2) Excepting jailbreak raids and suicide attacks in Kabul, all — ALL — of the fighting in the area since we entered the conflict post-Eleventh has taken place in Pashtun territory. This is true on both the Afghan and Pakistani sides of the mountain range. Pashtuns live on both sides, and see the border as an external artificiality that has nothing to do with them… and have for centuries.
3) There are two basic and simple ways to shut Al-Qaeda, the Taliban, and the Pashtuns down —
a) Control both sides of the Hindu Kush and place the whole area under economic siege. Yeah, good luck with that — numerous powers have tried and failed. The logistics are a nightmare, and the cultures on either side of the range are VERY different.

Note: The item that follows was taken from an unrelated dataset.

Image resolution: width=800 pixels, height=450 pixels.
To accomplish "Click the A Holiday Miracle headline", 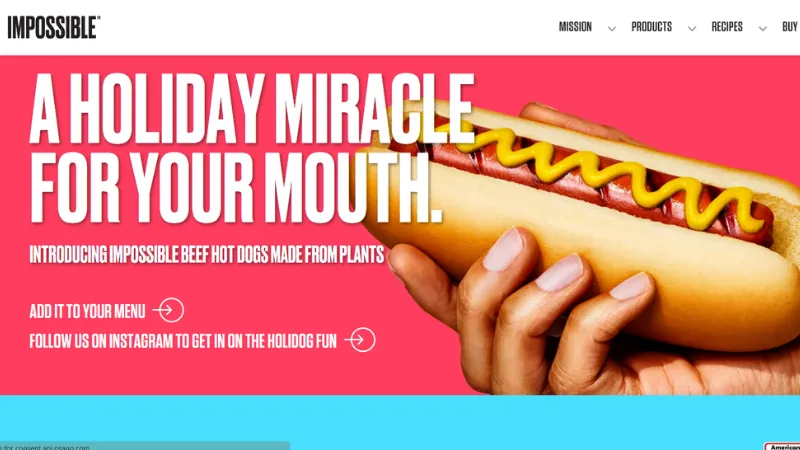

b) Bite the bullet and create Pashtunistan. The Pashtuns, bereft of an enemy and with power to divide, would turn on each other in a heartbeat. Unfortunately, this would put the new border WAY too close to Pakistan’s uranium mines, so it’s really not a strategic option.
Delia
Here’s the overall thing to keep in mind. No outsider has permanently controlled the region now known as Afghanistan since before the time of Alexander the Great. (“Kandahar” is a local form of the name “Alexander,” but the Greek reign didn’t survive his death.) If anyone thinks we can beat those odds, then American exceptionalism has truly run amok.